Ever since we first got it, I have been worshipping Netflix for giving me such a wide range of films and shows to watch (if you're leeching off your parents) for free. I've finished Brooklyn 99 countless times and don't intend on stopping just yet. Yet, there comes a time when you feel you've watched all the movies that pique your interest. You slowly start to put down the remote and get sucked back into reality. However, Netflix's unspoken gems (at least in predominantly English countries) lay in wait. They may be in another language but if you're not prepared to watch a foreign movie, you can denounce your title as a film-fanatic. Each country has their strengths and weaknesses, as they do with everything. While America reigns the action genre, East Asian countries truly horrify with their horror and Europe makes us fall in love with their romances.
Train to Busan is a South Korean zombie horror - taking place, coincidentally, on a train bound to Busan.
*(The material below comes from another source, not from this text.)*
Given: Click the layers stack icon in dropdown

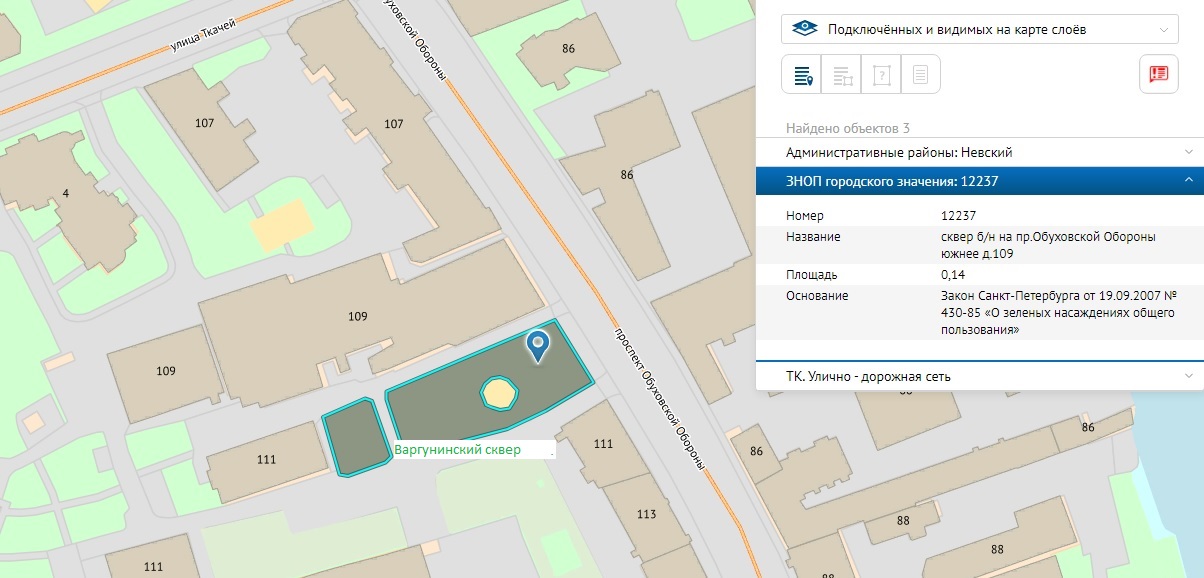Looking at the screenshot, I should 805,29.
It's very rare that a zombie movie really engages me but peeling my eyes away from the screen was harder than probably what the protagonists had to go through in the movie. Parasyte showed us South Korea doesn't mess around when chilling blood, so enlighten yourself with another such experience and hop onboard Train to Busan if you think you can handle it.
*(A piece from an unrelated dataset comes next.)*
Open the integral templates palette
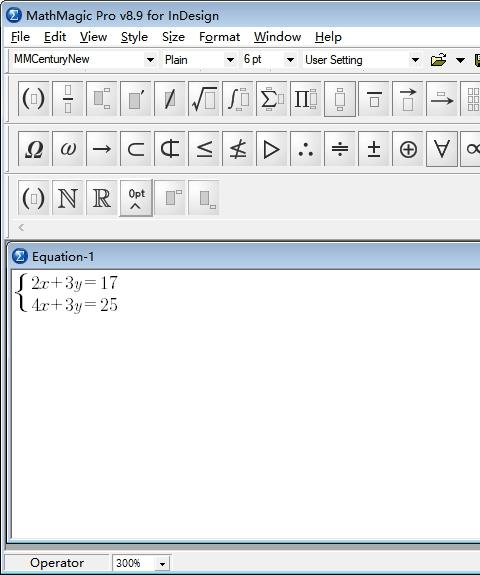 point(238,99)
If that train ride doesn't convince you, a change of mind could be encouraged by the old worn walls of Gonjiam Asylum. Riddled with ghosts, mind-bending predicaments and some real questionable leadership skills, this is one internet tour you're going to want to take.
Eerie is a supernatural horror which will remain infamous in my household. Produced in the Phillipines, Eerie truly does live up to it's name. Checking all the boxes of creepy boarding school, creepy school children, and creepy teachers, Eerie could chill the blood of the devil. The first time I watched it, I was 15 years old, staying home for halloween, on a mission to truly chill my blood. Oh, if only I knew just how well I would succeed. The moment the credits rolled at around 11pm, my bulb busted and I was plunged into darkness. So I feel I should warn you, watching Eerie may come with an unwanted haunting, unless you want to explain to your parents that a small Filipino girl is haunting your room.
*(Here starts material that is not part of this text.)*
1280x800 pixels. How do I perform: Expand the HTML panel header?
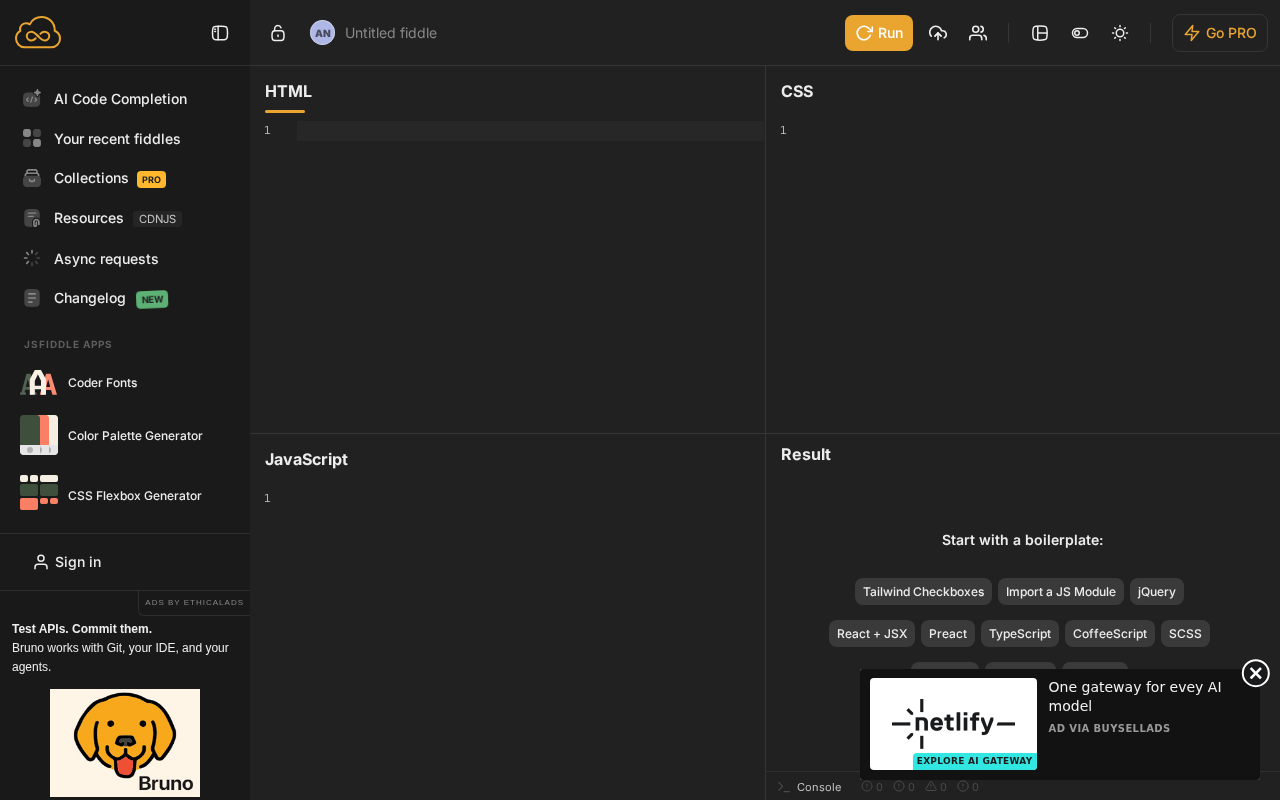tap(288, 91)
Moving now from the Phillipines to Thailand, Phobia 2 on Netflix uses a mise-en-byme style of film to engage - a blessing and a curse. From zombies, to ghosts and ancient legends: Phobia will introduce whole new phobias to you and you won't forget. I do not take responsibility for that.
Japan is rich in iconic, memorable movies such as 'Spirited Away', 'My Neighbour Totoro', and 'Ring' but the truly sickening, perfect movie for those of you who thirst for gore is 'Corpse Party'. It's pretty self explanatory from it's name. A lot of corpses; maybe not so much a party. I must emphasise to you now, this film takes serious guts to watch. Pun intended; it's gory.
While you wonder "Sophie, why are all your 'unspoken gems' foreign?" Let me tell enlighten you. Subtitles: the tiny monsters that lock your eyes onto the screen, in fear of missing an important piece of dialogue. You're not given a choice but to watch. Each movie is vastly unique too. I've lost count of how many Insidious films there are because they're all so similar they just morph together and yet here I am, writing about these underrated films from memory.
If, like me, you're too broke to travel but still want to experience the world, I promise you now these movies will lift youlo off and take you somewhere entirely new. I mean sure, there probably are no zombies in South Korea and probably no creepy undead schoolgirls in the Phillipines but how would I know?